◆ Exercise details: Reproduce every one of the records below word for word, keeping each line as it stands.

Records from the dataset
— START —

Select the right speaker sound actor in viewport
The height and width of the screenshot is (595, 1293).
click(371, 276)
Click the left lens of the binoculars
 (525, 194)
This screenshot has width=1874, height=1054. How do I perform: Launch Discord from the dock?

— END —

◆ Exercise result:
Select the right speaker sound actor in viewport
The height and width of the screenshot is (595, 1293).
click(371, 276)
Click the left lens of the binoculars
 (525, 194)
This screenshot has width=1874, height=1054. How do I perform: Launch Discord from the dock?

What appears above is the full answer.